Start of DATASET EXCERPTS

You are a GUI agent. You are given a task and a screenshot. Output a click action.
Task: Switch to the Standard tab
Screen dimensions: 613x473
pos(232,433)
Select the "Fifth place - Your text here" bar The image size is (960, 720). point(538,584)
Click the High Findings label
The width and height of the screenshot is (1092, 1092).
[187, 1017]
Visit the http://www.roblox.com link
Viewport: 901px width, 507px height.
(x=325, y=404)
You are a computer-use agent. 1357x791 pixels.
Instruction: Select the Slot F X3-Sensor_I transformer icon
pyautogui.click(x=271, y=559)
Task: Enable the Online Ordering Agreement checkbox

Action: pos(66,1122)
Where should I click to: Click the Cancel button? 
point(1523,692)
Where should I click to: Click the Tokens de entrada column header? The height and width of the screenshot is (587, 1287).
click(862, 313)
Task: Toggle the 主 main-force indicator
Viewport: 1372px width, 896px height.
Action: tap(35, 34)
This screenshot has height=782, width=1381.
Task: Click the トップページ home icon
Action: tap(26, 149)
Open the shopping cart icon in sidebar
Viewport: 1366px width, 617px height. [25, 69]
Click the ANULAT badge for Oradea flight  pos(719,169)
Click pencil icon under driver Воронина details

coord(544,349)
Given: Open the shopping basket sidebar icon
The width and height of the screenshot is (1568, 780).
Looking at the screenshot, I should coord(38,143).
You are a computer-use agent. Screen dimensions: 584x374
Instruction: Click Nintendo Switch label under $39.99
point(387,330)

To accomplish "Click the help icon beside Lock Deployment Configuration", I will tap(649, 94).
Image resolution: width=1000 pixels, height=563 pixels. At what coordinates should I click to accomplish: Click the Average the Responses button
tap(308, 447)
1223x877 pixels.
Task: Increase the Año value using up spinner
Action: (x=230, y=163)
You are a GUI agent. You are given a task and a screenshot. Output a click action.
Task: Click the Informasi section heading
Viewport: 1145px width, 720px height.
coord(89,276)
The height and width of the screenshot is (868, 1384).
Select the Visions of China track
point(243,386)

End of DATASET EXCERPTS

- WHAT TO DO: Switch "pencil icon" to "edit icon" in the rows starting at the line containing "Click the ANULAT" and ending at the line containing "Looking at the", and give only those lines back with nothing else changed.

- TASK ANSWER:
Click the ANULAT badge for Oradea flight  pos(719,169)
Click edit icon under driver Воронина details

coord(544,349)
Given: Open the shopping basket sidebar icon
The width and height of the screenshot is (1568, 780).
Looking at the screenshot, I should coord(38,143).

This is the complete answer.